The First of Many
March 3, 2008 | Filed under: Comes And Goes
“There are chapters in every life which are seldom read and certainly not aloud.” ~Carol Shields
What I am about to say might come as a shock but here goes: When I don’t get my way ::deep breaths:: I get whiny. Not mildly whiny but there have been moments of extreme petulance that will cause a two year old to stop, mid-sippy cup throw just to take note as to how one throws a proper tantrum. On the one hand I am most certainly not proud of moments of hysterics because I didn’t get what I want on the other hand I enjoy getting what I want. Sad but true.
Thankfully my last extreme fit of rage was several years ago and hardly anything memorable. The only reason I think of it now is because I have spent the last several months in some trance like state due to a one-track mind. It has been like running on a treadmill at 10 mph knowing that I am not going anywhere nor will I ever but I keep pushing myself at full steam ahead without any tangible reason. I know at the end that I won’t get anywhere but I keep trying – kept trying – because that is my type A nature; not just to want desperately but to throw my efforts into getting what I want. When it doesn’t happen I inevitably get upset because you don’t put your all into something without feeling like a failure when it doesn’t come to fruition. This marks the first time that I didn’t get something that I wanted in the most painful way, only to feel perfectly OK in the end.
There is a difference between keeping the “I’m ok” mantra on constant repeat so that I am forced to think it true and actually believing it and humming along because I really am just fine. This very odd sense of calm that comes at the end of a marathon: Somewhere between relief and slight pain and stiffness; but nothing that can’t be cured with an advil (or a few chocolate chip cookies). It comes with this huge sense of accomplishment for plugging through and knowing that I could never be faulted for not doing my damndest and doing a fucking fantastic job of keeping my shit together through it all.

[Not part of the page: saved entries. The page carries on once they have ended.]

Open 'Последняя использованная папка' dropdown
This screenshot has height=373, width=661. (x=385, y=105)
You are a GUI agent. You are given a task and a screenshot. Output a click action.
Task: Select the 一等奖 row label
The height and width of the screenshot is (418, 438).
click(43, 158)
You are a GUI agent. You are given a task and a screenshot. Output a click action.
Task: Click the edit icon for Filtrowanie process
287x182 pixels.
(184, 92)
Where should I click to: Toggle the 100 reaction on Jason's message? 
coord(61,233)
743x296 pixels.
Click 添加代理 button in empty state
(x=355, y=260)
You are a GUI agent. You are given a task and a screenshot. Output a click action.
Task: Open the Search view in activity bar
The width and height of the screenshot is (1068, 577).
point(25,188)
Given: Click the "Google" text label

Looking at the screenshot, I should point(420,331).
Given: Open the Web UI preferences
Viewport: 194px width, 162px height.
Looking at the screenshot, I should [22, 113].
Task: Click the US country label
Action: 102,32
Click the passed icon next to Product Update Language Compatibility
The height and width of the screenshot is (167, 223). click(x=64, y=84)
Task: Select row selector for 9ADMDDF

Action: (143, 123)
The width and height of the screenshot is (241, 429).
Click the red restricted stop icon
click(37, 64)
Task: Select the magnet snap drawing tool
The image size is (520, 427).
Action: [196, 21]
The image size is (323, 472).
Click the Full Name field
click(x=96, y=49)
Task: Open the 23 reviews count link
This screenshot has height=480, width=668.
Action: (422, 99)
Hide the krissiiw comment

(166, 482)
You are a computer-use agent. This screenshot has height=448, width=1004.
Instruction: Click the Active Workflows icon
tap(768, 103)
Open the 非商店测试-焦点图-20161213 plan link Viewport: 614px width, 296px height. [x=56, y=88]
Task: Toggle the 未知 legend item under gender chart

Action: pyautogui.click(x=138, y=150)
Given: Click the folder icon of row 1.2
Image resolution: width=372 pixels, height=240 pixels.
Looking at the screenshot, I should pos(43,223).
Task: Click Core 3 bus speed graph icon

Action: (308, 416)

It isn’t some easy-peasy catch all of saying that the Universe works in mysterious ways and things happen for a reason. I am in no mood for the bullshit that usually spews forth from my pie hole. But I do have some confidence when saying that I am happy and for once genuinely so.




Loralee says:
I wish I could say that I have no idea what you’re talking about, but…Nope.
I understand perfectly.
Dammit.
Angella says:
If you are happy, then I am happy. MWAH!
Dagny says:
So let me get this right. Being petulant is wrong? Because I can stomp my foot while pouting exceedingly well. And it’s been working for me all these years. Just ask the guys at work.
Momo Fali says:
I, for one, am always in the mood for the bullshit that spews forth from your pie hole.
Travis Mamone says:
Yep, I’m the same way. Wow, turns out we have a lot in common. Marry me!
Mrs. Flinger says:
That’s what I like about you: there’s no faking it. I, personally, would rather hear bullshit of plethora and whining if it’s genuine than the always “WHEE”. Because then? When there is “WHEEE” I know you mean it.
Camels & Chocolate says:
I think everyone is like that when they don’t get their way: Some just show it differently than others (e.g. if in a group setting and I want to go to x restaurant and the rest of the groups opts for y, I stomp around a bit and then declare I’m not going. Who’s the two year old now?).
jess says:
i could have written this.
and what kind of cocktail is that on your header?